How to design a simple prediction model with Airbnb data
This blog aims to give a tutorial on "how to write a prediction model in Python in less than a breakfast time".
Most of the top data scientists and Kagglers build their first effective model quickly and submit. The simplest solution provides a bench mark solution to optimize.
This tutorial is to show you how to predict the courtry of destination a user is going to book on Airbnb.
I will divide the whole job into small tasks, with each giving both the explaination and the code demo. Without further ado, let's rock!
The tasks are :
- Data exploration
- Data cleaning
- Data modelling
Step 1 : Data Exploration
- 1.1 Load libraries
- 1.2 Load data
- 1.3 View data features/columns and summary
- 1.4 Get to know your variables : categorical, numerical, string, ID, target
- 1.5 First visualization of the data
In [8]:
# 1.1 Load libraries
import pandas as pd
from pandas import Series,DataFrame
# numpy, matplotlib, seaborn
import numpy as np
import matplotlib.pyplot as plt
import seaborn as sns
sns.set_style('whitegrid')
%matplotlib inline
# machine learning
from sklearn.linear_model import LogisticRegression
from sklearn.svm import SVC, LinearSVC
from sklearn.ensemble import RandomForestClassifier
from sklearn.neighbors import KNeighborsClassifier
from sklearn.naive_bayes import GaussianNB
from sklearn import cross_validation
import xgboost as xgb
In [71]:
# 1.2 Load data
train = pd.read_csv('Kaggle data comp 1/input/train_users_2.csv')
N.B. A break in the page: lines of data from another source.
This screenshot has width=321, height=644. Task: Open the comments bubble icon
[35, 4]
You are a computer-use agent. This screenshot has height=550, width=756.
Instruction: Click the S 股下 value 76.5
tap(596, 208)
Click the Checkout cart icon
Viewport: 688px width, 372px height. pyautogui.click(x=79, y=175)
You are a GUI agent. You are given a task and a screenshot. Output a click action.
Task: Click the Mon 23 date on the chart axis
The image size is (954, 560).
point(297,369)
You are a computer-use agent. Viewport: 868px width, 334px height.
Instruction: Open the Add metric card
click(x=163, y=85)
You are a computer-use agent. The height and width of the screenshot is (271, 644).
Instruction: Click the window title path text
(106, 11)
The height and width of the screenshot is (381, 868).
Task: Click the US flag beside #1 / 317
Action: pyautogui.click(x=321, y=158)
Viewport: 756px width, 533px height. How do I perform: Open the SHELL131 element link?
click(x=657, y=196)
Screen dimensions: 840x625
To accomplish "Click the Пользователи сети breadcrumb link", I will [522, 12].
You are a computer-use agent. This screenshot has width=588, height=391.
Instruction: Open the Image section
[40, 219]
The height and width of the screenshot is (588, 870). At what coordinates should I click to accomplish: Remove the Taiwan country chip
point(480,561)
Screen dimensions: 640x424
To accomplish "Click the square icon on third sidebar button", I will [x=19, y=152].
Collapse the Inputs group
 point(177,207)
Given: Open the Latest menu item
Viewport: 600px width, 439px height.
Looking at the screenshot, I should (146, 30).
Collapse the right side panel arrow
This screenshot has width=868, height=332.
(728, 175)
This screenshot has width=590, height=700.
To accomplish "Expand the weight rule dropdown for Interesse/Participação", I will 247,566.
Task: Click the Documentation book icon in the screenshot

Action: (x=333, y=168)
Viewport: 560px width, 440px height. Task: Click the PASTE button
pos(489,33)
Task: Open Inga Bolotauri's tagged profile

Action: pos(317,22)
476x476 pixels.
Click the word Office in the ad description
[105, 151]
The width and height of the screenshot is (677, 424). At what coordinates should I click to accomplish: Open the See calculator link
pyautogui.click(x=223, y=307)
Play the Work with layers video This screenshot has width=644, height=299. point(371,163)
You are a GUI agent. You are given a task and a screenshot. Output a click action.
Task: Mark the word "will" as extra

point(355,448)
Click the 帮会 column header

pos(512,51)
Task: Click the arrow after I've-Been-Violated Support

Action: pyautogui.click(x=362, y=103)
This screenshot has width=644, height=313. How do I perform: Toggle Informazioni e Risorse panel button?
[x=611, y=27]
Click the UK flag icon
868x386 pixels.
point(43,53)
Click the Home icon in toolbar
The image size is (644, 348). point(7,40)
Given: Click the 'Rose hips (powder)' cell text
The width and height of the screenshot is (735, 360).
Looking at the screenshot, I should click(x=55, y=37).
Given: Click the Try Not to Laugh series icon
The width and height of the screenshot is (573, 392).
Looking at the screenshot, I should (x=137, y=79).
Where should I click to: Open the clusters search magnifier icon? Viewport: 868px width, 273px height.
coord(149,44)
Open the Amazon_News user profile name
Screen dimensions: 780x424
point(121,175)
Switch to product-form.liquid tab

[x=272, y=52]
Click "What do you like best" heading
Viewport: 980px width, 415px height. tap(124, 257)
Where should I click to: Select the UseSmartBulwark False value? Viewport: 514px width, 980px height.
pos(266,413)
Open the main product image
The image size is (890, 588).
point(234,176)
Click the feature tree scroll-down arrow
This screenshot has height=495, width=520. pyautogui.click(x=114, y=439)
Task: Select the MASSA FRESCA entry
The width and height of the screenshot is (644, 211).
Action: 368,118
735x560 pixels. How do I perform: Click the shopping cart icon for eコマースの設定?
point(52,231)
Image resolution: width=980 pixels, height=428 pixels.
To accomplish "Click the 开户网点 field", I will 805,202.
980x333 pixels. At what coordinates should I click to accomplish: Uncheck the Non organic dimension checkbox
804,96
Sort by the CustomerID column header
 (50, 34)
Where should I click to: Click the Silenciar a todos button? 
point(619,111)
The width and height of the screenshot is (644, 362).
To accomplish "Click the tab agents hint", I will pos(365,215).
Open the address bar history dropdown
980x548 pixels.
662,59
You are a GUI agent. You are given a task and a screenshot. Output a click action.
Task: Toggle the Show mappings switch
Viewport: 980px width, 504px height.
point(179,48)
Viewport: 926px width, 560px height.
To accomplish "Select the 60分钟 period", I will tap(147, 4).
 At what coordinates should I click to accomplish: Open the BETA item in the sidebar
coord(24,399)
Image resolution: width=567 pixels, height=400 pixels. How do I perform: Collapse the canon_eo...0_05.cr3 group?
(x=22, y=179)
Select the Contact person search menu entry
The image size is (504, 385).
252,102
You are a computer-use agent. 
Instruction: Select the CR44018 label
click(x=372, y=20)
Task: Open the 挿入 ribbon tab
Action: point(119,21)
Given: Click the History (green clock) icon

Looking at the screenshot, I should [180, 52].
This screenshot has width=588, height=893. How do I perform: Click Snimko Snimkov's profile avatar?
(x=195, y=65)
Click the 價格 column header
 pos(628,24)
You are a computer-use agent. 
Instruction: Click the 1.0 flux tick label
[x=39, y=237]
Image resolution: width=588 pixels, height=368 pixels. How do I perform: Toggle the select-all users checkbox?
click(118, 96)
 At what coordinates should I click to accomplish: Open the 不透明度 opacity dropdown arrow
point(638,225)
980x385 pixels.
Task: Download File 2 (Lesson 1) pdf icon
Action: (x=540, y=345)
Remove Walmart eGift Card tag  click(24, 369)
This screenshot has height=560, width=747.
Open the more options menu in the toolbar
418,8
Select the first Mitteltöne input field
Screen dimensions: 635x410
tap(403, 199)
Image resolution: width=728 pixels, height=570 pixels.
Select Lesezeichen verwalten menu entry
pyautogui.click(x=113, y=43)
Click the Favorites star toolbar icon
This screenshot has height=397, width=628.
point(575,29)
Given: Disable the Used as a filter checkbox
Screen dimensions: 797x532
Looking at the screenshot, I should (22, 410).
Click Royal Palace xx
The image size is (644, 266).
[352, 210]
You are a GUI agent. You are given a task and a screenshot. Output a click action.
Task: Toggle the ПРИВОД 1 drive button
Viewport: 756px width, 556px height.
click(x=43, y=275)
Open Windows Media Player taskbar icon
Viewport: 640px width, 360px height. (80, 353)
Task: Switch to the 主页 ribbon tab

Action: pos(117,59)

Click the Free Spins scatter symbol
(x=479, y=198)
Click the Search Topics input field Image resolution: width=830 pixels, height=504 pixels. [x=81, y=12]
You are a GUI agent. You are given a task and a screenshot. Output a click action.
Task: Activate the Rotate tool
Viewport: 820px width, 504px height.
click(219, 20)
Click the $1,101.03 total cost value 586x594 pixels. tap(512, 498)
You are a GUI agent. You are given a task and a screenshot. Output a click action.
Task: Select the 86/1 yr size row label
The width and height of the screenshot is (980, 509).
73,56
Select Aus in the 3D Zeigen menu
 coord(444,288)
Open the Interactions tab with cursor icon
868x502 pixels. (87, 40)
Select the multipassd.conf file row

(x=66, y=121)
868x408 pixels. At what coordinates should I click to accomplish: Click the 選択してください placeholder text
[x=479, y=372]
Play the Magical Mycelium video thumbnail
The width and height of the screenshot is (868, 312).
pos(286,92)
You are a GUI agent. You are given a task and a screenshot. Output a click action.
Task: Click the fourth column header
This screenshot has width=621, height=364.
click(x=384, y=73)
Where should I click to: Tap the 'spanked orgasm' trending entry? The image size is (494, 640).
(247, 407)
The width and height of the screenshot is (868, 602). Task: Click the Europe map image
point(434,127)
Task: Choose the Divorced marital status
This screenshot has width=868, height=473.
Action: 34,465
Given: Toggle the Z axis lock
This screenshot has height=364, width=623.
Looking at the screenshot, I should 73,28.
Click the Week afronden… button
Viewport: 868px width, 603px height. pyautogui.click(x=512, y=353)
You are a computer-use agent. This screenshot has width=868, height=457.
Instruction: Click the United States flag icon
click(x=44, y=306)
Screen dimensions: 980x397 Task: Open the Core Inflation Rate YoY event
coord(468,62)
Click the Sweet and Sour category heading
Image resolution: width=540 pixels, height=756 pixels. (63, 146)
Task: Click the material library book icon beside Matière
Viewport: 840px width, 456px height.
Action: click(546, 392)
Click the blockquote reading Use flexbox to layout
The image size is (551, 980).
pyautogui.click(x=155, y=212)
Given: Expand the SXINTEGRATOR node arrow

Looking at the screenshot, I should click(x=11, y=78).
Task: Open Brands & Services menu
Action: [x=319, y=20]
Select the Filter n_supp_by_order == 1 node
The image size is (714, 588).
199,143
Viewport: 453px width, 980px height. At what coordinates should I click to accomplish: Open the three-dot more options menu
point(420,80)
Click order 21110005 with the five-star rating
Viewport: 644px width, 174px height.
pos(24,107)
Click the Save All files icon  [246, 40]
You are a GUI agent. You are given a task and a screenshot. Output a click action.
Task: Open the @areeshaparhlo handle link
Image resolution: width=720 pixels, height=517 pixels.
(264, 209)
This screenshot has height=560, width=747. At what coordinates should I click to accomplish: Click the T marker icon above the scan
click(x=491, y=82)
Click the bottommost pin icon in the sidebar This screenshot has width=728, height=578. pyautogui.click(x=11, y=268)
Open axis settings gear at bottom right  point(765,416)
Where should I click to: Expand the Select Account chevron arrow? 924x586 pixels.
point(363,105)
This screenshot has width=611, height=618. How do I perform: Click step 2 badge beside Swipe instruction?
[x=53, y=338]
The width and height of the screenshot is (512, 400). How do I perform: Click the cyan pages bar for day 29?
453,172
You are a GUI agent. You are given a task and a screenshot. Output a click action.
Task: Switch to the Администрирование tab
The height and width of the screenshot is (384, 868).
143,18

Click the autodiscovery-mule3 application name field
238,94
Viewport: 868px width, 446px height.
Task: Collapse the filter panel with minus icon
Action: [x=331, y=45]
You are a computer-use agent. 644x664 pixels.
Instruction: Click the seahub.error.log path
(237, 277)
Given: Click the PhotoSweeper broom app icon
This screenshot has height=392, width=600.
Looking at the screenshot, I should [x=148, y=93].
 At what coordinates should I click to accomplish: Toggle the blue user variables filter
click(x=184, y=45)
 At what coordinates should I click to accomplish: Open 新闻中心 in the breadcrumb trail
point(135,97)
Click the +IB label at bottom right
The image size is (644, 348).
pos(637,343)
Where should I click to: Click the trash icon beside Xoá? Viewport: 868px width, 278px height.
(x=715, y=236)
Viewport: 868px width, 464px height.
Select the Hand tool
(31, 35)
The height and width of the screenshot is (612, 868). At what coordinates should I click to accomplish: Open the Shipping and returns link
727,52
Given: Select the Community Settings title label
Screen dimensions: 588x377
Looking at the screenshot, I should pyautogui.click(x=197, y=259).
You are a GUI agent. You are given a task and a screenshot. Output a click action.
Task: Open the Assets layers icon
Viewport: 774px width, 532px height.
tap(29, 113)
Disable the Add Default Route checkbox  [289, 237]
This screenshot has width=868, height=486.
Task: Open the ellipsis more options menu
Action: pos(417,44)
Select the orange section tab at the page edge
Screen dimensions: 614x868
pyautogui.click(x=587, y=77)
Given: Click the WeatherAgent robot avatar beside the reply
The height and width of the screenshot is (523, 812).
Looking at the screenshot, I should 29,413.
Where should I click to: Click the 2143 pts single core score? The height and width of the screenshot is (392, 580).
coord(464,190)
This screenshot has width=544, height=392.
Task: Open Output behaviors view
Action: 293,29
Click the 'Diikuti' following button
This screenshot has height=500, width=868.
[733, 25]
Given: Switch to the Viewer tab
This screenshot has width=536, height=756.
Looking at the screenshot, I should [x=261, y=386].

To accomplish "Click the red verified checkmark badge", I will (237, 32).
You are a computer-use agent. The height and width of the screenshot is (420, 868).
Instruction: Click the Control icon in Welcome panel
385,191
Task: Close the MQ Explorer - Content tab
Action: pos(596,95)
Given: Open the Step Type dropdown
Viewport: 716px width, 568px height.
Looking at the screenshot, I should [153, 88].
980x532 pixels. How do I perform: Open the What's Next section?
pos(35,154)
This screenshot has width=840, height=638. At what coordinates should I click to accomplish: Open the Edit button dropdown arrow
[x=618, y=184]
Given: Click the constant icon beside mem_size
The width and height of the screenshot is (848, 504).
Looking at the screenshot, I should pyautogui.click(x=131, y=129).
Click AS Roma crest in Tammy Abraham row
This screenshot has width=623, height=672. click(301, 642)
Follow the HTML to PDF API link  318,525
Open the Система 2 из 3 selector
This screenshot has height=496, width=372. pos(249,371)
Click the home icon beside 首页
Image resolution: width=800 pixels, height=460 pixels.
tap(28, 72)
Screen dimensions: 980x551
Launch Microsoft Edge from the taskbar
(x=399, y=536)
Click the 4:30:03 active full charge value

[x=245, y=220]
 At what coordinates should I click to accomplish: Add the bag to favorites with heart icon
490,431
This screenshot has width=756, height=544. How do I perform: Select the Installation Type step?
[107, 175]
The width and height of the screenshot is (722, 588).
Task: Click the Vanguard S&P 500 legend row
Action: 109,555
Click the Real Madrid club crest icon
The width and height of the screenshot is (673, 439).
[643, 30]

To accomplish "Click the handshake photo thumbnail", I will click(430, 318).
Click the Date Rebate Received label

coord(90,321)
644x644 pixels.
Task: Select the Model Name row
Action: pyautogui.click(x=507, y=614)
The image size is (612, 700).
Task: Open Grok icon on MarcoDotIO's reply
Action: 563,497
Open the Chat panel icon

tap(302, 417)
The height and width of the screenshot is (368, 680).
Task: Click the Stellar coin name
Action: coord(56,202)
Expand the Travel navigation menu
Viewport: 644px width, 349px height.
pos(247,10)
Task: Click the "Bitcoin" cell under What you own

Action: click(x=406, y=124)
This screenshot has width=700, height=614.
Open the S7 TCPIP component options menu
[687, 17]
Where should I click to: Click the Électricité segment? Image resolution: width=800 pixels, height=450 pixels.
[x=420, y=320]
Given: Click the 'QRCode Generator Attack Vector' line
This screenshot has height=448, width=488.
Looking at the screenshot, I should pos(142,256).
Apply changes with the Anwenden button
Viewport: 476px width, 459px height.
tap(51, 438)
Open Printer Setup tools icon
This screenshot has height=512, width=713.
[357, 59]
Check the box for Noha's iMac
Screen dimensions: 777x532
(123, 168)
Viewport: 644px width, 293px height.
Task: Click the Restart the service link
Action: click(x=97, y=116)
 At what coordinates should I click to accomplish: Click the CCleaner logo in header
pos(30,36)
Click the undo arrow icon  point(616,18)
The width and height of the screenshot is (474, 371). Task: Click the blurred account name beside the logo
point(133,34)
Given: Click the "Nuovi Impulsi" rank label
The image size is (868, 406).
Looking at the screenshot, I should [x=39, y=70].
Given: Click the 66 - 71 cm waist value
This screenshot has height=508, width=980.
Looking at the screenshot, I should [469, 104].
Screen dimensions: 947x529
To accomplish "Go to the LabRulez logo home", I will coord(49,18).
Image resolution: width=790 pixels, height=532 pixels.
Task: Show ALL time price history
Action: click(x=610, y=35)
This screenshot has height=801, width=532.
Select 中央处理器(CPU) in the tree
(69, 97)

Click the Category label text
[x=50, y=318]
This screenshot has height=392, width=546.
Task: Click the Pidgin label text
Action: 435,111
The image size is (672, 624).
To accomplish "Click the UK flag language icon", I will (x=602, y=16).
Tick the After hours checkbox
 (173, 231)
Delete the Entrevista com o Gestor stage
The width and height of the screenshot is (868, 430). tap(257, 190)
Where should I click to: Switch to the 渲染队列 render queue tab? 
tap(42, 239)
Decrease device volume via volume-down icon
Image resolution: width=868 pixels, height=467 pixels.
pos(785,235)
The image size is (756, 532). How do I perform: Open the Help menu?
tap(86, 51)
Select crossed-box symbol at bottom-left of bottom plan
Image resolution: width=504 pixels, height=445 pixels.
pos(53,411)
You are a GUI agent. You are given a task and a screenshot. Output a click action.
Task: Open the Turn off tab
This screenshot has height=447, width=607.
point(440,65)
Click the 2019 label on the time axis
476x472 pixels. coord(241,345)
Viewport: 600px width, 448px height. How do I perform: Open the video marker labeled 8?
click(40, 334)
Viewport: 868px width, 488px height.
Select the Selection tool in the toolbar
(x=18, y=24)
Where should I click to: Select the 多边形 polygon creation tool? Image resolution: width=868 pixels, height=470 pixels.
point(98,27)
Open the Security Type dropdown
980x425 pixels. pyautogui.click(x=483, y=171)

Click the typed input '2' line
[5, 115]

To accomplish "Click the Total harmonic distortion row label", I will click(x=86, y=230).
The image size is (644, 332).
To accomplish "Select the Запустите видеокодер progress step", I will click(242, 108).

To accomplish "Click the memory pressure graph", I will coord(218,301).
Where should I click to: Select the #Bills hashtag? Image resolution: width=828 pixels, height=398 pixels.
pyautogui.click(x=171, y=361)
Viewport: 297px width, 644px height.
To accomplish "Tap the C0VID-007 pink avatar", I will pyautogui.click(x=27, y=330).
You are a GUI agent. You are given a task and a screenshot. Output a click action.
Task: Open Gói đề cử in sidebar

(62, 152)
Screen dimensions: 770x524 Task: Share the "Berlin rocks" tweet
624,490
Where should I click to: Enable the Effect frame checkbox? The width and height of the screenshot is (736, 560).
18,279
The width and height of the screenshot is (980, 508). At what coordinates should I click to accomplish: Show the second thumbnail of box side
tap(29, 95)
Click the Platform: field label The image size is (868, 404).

test = pd.read_csv('Kaggle data comp 1/input/test_users.csv')
train['Type'] = 'Train' #Create a flag for Train and Test Data set
test['Type'] = 'Test'
# Combined both Train and Test Data set
fullData = pd.concat([train,test],axis=0)
In [72]:
print train.shape, test.shape
In [73]:
# 1.3 View the column names / summary of the dataset
print '\n---------------------------------------------------------\n'
print 'Information of our data:', fullData.info()
print '\n---------------------------------------------------------\n'
In [74]:
# 1.4 Get to know your variables
# Check the data types of all variables (or columns if you want)
fullData.dtypes
Out[74]:
In [75]:
# 1.5 First Visualization of the data
# Plot the distribution of the labels
fig, (axis1, axis2) = plt.subplots(1,2,figsize=(15,4))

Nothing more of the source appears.